# TASK DATA:
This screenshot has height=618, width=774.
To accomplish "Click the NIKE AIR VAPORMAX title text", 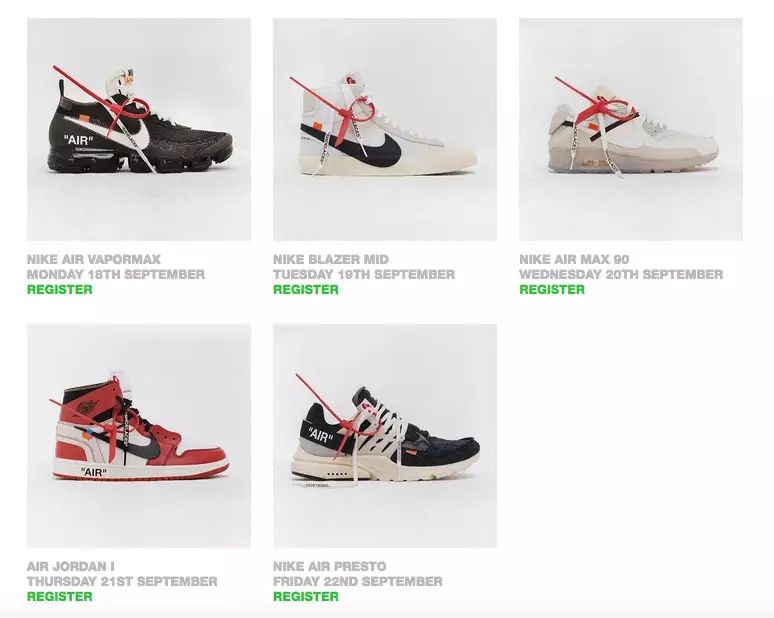I will (x=94, y=259).
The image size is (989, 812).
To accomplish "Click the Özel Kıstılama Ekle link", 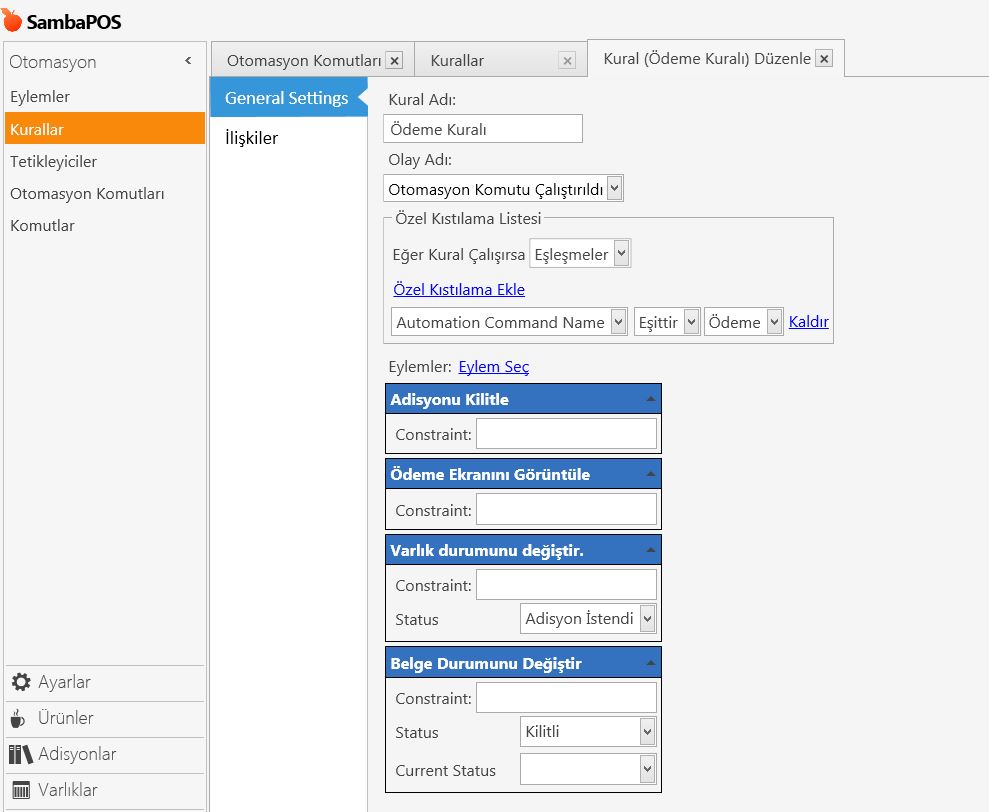I will [459, 290].
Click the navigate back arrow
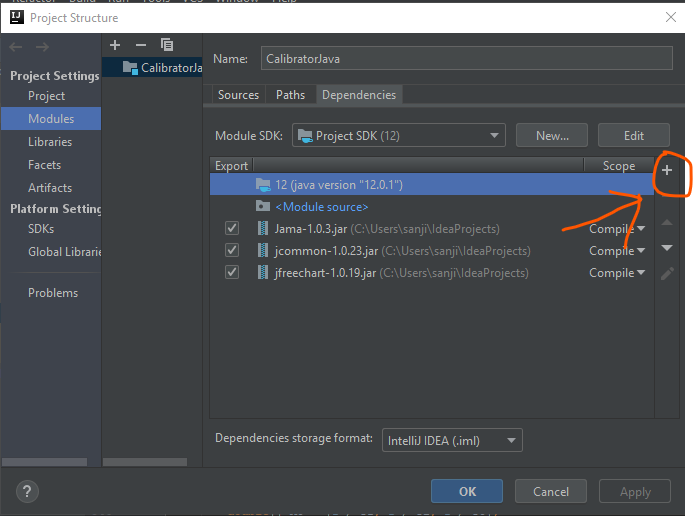This screenshot has width=693, height=516. [16, 47]
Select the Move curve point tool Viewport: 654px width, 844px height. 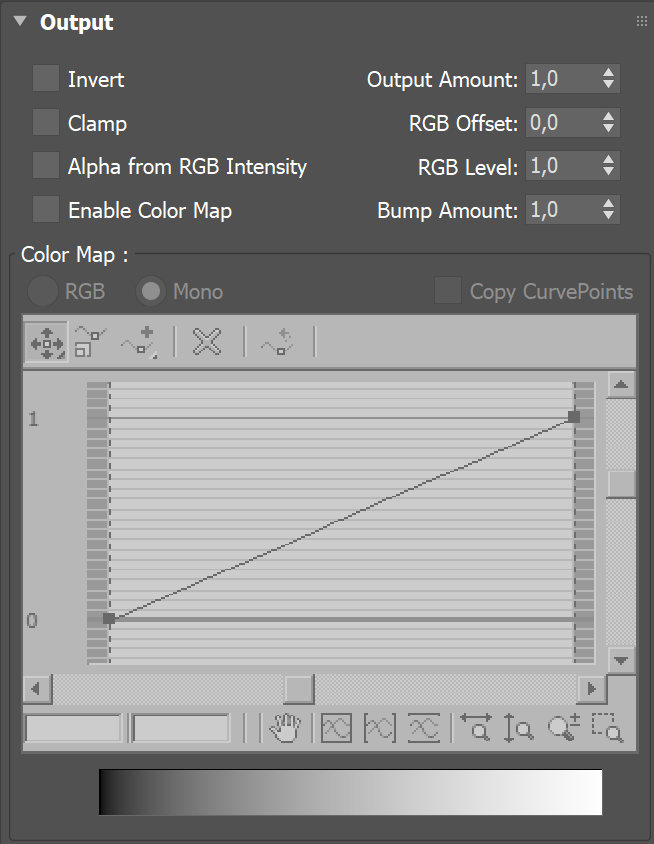(x=46, y=342)
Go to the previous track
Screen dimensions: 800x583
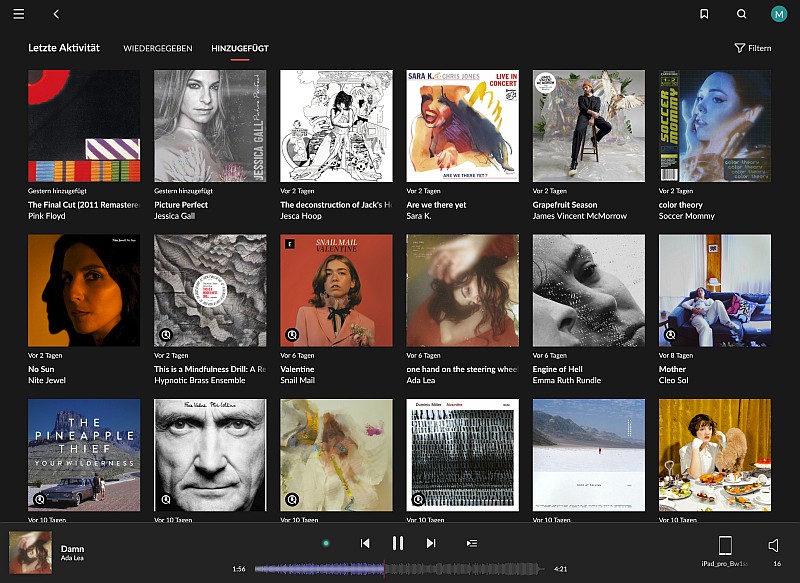(365, 543)
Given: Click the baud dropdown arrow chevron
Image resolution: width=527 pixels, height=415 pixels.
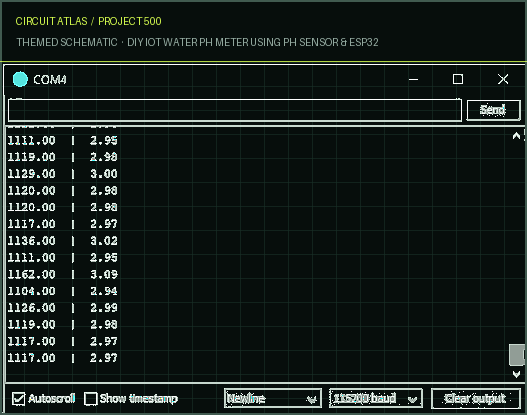Looking at the screenshot, I should [412, 399].
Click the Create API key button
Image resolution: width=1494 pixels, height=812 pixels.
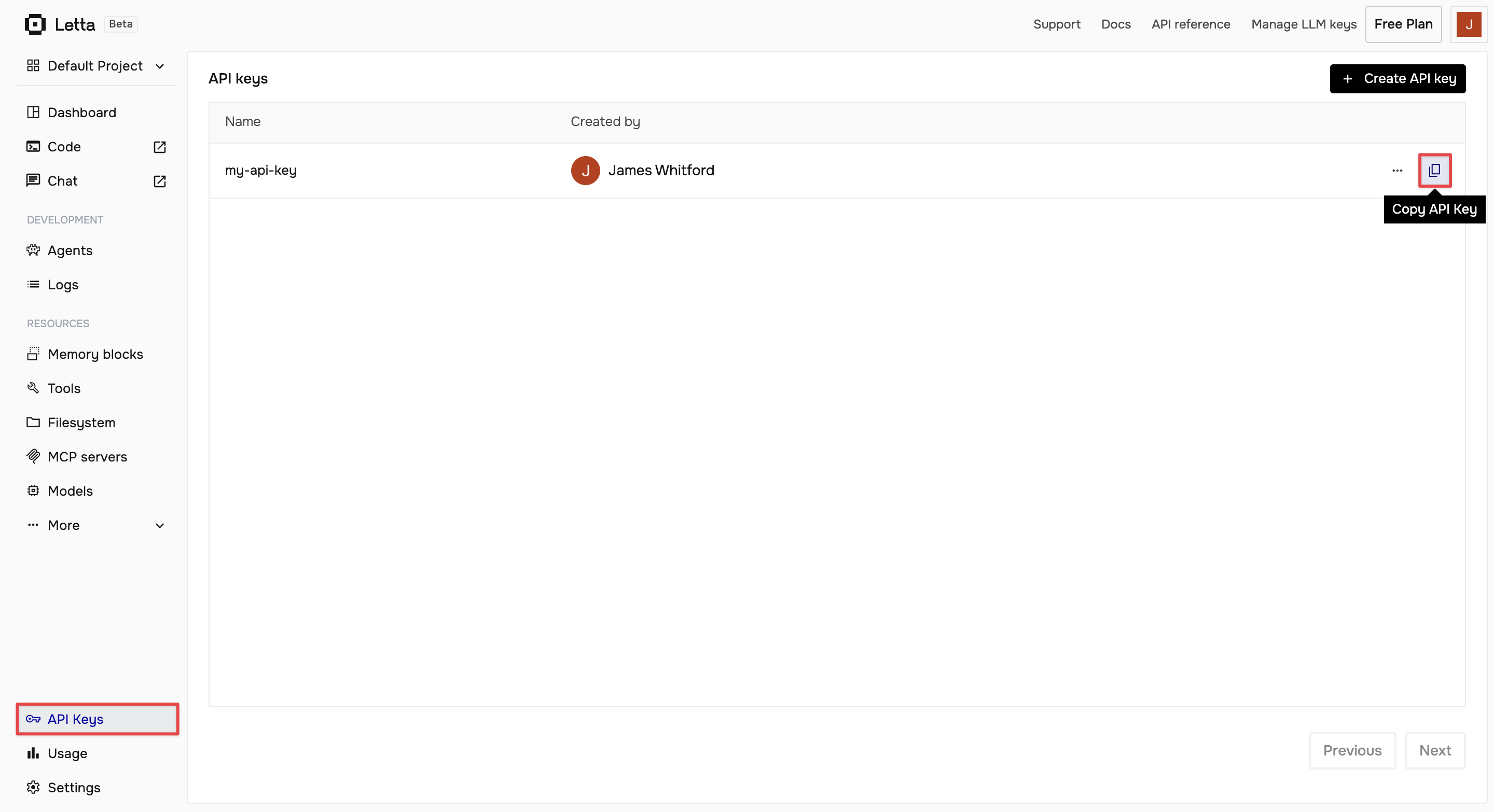[x=1397, y=78]
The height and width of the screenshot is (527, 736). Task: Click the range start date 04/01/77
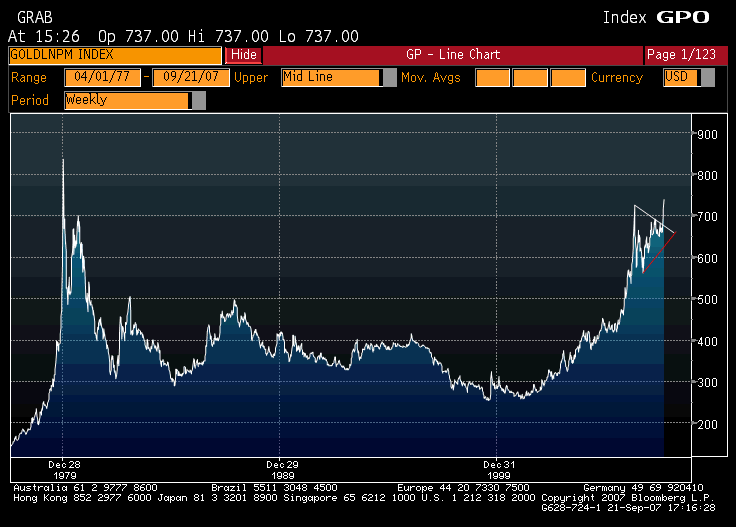102,77
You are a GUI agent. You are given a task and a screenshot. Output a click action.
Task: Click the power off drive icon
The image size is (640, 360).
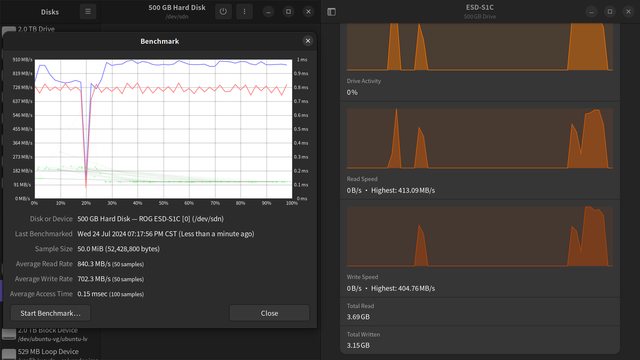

# WHAT YOU HAVE TO DO:
Rewrite everything from the line containing "The height and" down to the end of the listing as a numbered list. Skip blank lines and leave the pictures out.

# SOLUTION:
1. The height and width of the screenshot is (527, 736). Task: Click the range start date 04/01/77
2. 102,77
3. You are a GUI agent. You are given a task and a screenshot. Output a click action.
4. Task: Click the power off drive icon
5. The image size is (640, 360).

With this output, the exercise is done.